At Sakana AI, most resources go toward exploiting current technology, but a dedicated part of the company operates without a plan: smart people in a room researching what they find interesting and important. “That’s where the interesting stuff really happens.”
The pressure exists in both industry and academia, just with different currencies: investor/shareholder value in industry, citations and publications in academia. Both incentivize incremental work that builds on what already works, because that’s what ships quickly and publishes easily. Neither incentivizes the fundamental exploratory research that produces breakthroughs.
DeepSeek: Engineering, Not Breakthrough
When asked about the geopolitical dimension and whether DeepSeek V4 might deliver the next breakthrough, Jones is characteristically blunt:
“I have to be controversial again and say that’s engineering, not a breakthrough, because that is exploiting the current state-of-the-art.”

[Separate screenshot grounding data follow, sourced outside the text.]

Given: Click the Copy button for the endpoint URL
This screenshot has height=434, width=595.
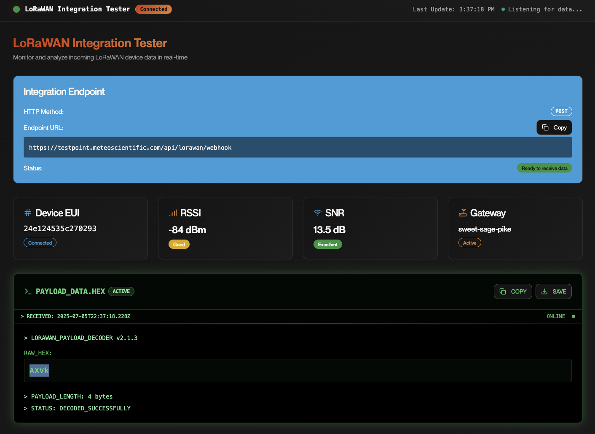Looking at the screenshot, I should tap(554, 127).
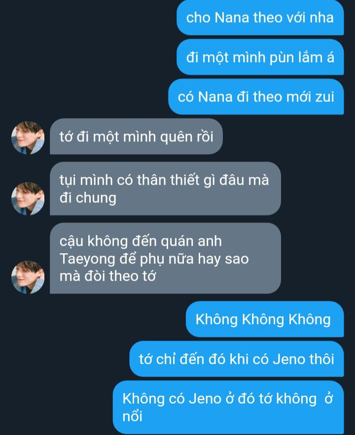Tap the avatar beside "tụi mình có thân thiết" message
The image size is (355, 435).
pos(28,199)
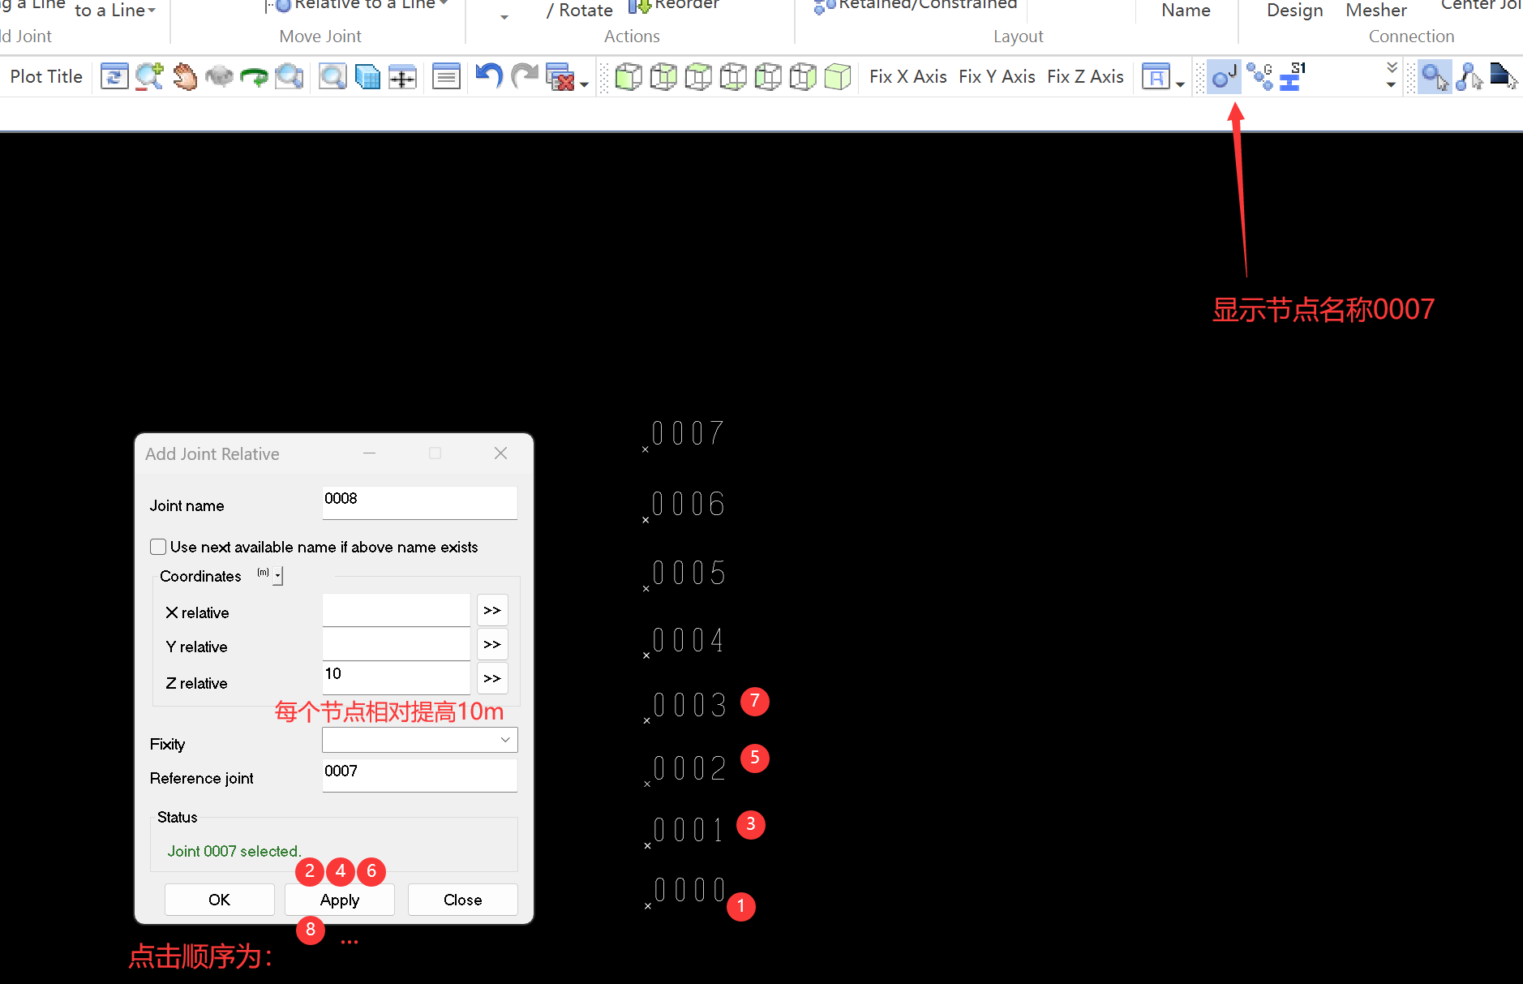Viewport: 1523px width, 984px height.
Task: Click the Undo arrow icon
Action: point(489,77)
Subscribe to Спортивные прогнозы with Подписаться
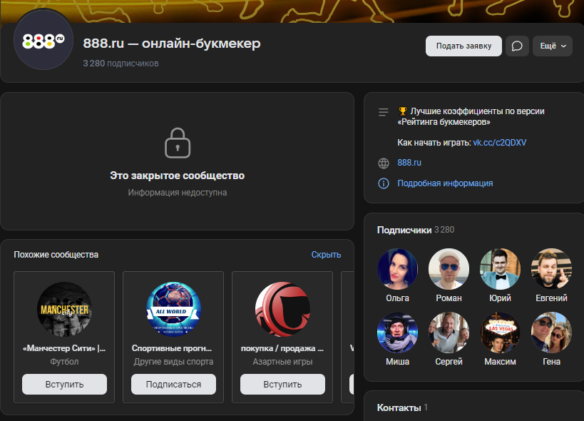Screen dimensions: 584x421 (x=173, y=385)
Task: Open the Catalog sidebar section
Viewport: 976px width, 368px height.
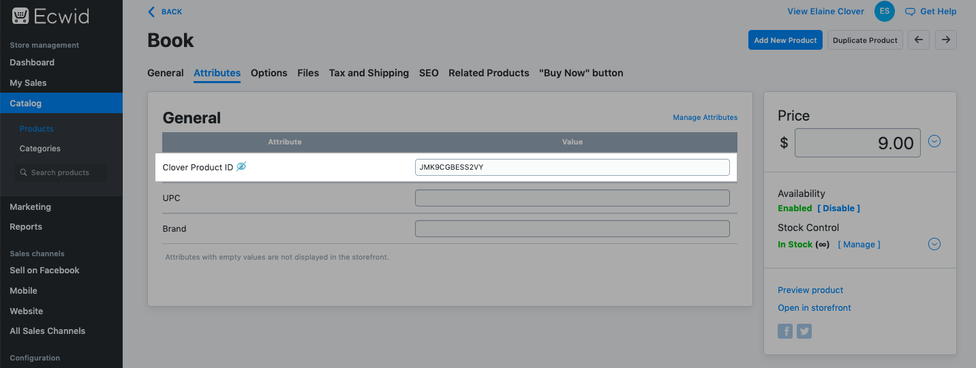Action: point(26,104)
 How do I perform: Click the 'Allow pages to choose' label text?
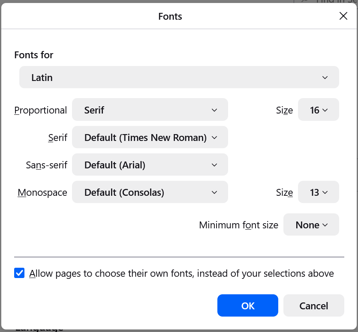(181, 273)
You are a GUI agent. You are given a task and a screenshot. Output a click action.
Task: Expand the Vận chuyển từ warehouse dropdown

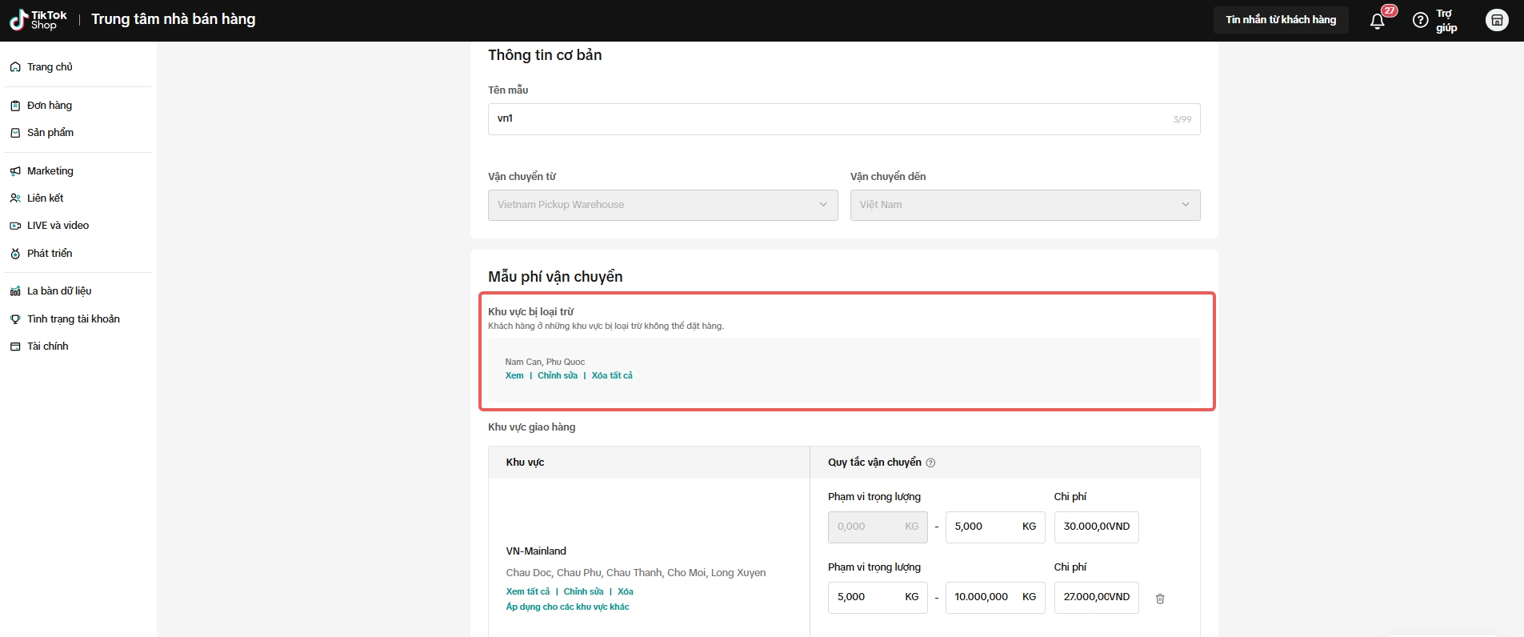click(x=662, y=205)
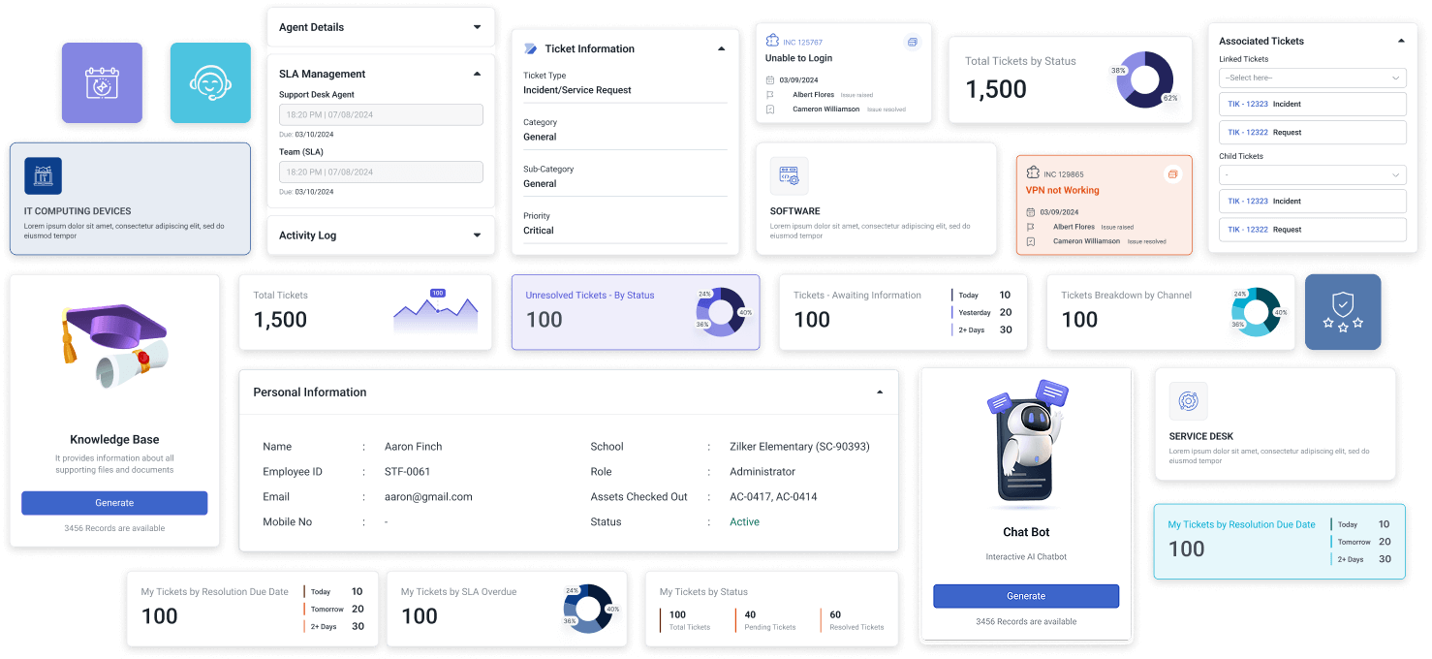Expand the Agent Details section
The width and height of the screenshot is (1432, 659).
(477, 27)
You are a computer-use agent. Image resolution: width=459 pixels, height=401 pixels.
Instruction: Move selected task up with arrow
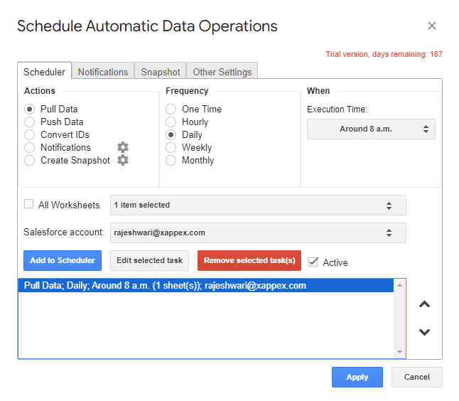424,304
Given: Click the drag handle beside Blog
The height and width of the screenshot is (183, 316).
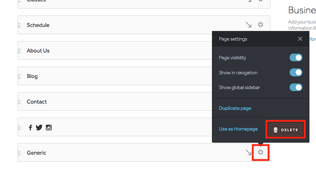Looking at the screenshot, I should coord(19,76).
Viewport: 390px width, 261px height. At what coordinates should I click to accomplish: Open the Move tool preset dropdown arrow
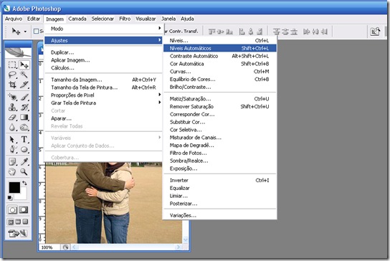25,32
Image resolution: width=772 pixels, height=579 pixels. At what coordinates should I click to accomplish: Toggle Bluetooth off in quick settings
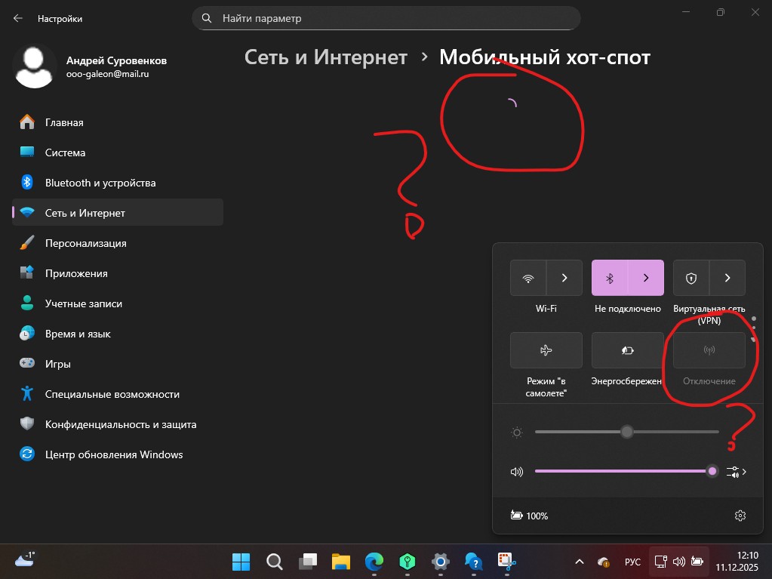pos(610,278)
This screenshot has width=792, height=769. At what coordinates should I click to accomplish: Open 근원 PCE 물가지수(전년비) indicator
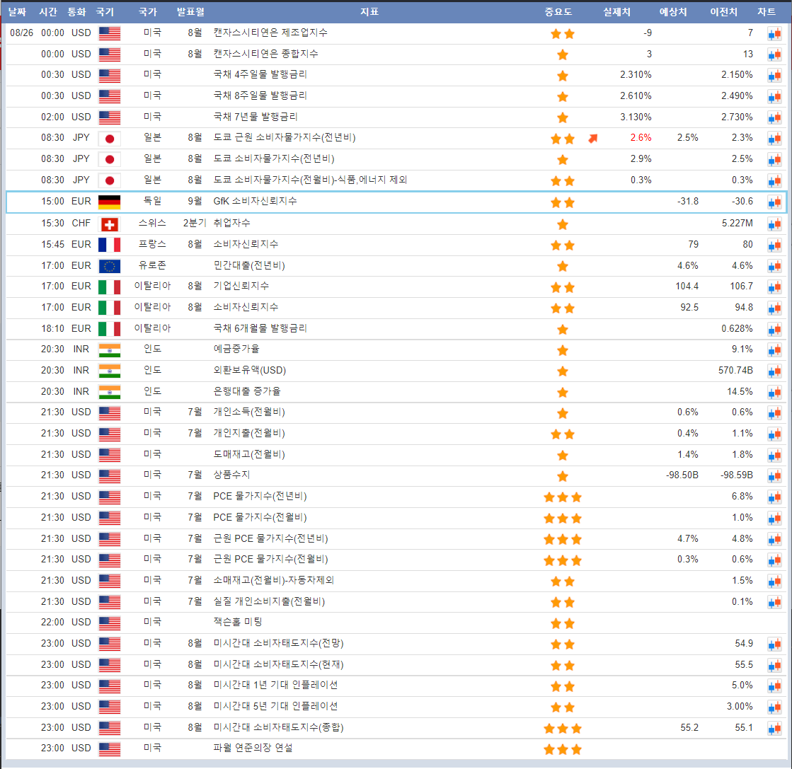tap(270, 538)
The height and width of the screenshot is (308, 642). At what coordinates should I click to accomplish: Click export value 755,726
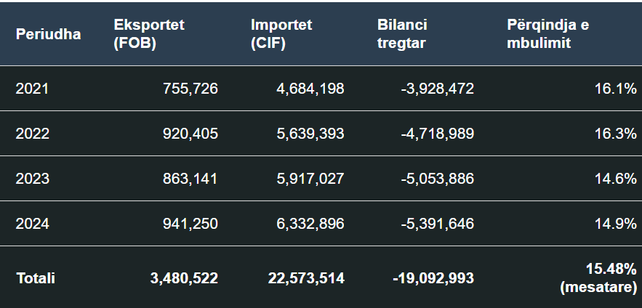[x=190, y=89]
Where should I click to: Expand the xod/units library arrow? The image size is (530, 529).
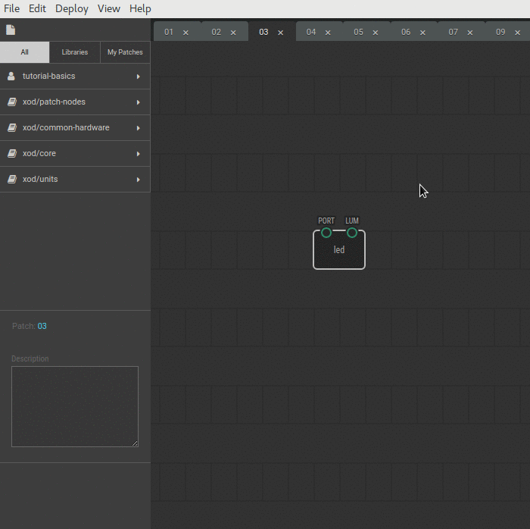point(138,180)
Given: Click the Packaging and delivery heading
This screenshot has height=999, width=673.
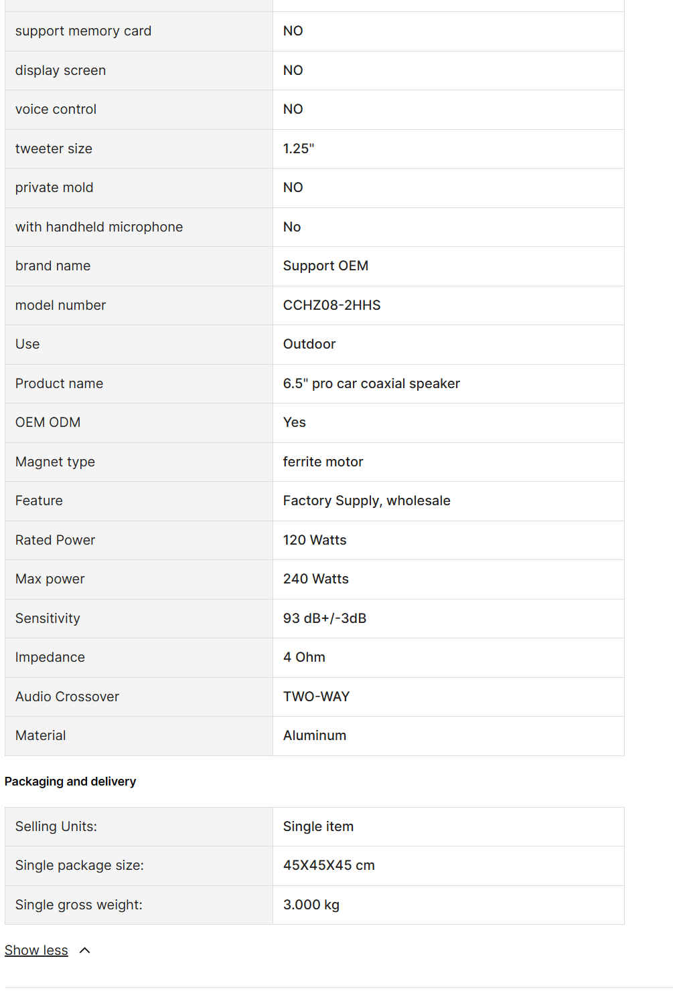Looking at the screenshot, I should point(70,782).
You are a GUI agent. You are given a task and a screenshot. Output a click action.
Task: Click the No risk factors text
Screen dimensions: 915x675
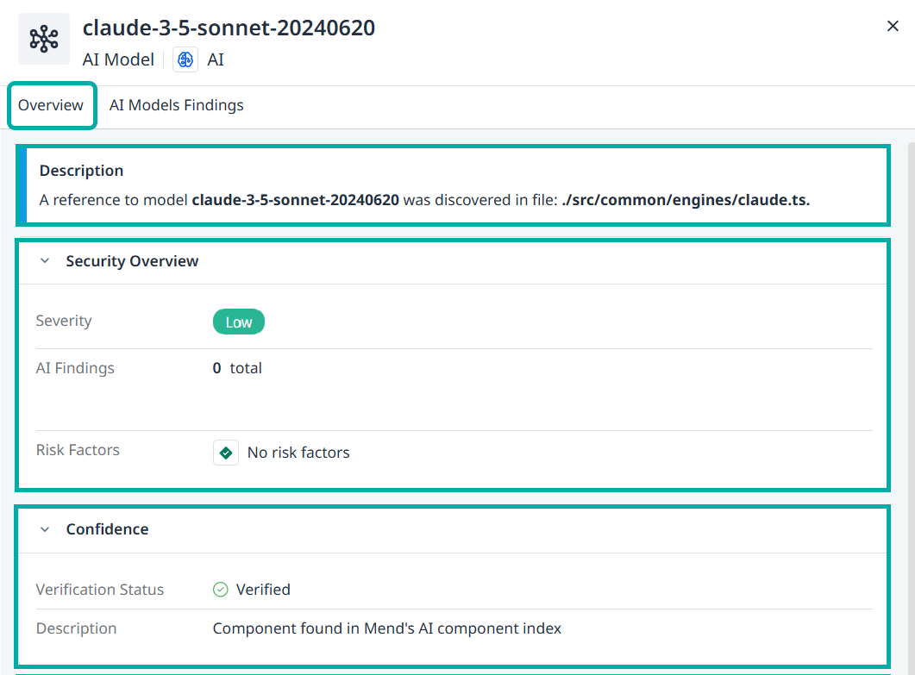[x=298, y=453]
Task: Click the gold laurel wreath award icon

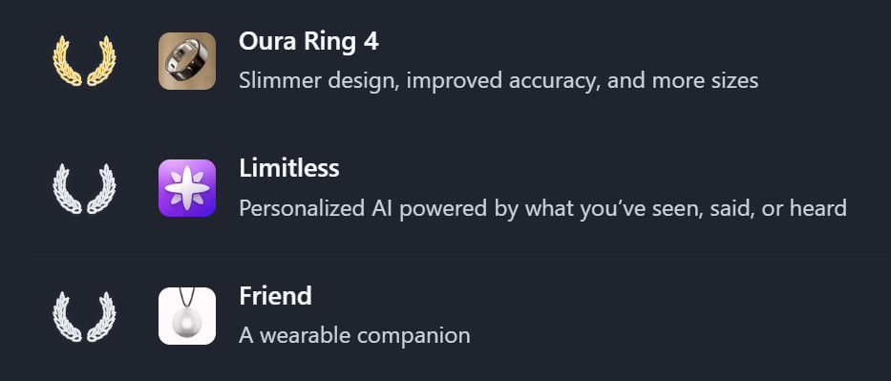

Millière agrees, noting that the DeepSeek team is talented at optimizing the existing Transformer architecture, especially under compute constraints from import bans. But they don’t have the luxury to invest in fundamental exploratory research because the pressure to achieve state-of-the-art performance is too strong.
His advice to Europe, which faces a similar question about how to compete: “Don’t try to keep up with the hyperscalers. Try to do something different. It’s a longer bet, but if it works, you win.”
Some Thoughts
A 25-minute panel that punches well above its weight, largely because Jones is willing to undercut the mythology of his own contribution.
- The Transformer-as-engineering-trick framing is quietly devastating. If the architecture doesn’t matter as much as the ability to parallelize, then the current race to optimize Transformers is an optimization treadmill, not a path to fundamentally more intelligent systems.
- The pelican reversal test is one of the cleanest illustrations of AI’s generalization failure. It’s simple enough for a child to solve and impossible for the most advanced models. That gap should concern anyone betting on current architectures reaching human-level intelligence.
- Jones’s research philosophy, “I don’t know, and that’s okay,” is the opposite of the industry’s current mode. Every major lab is sprinting toward AGI with concrete timelines and benchmarks. He’s arguing the real breakthroughs will come from people who aren’t trying to hit benchmarks at all.
- The distinction between “inspired by nature” and “biologically plausible” is subtle but important. You don’t need to replicate the brain; you need to notice what it does that your systems don’t, and ask whether that gap matters.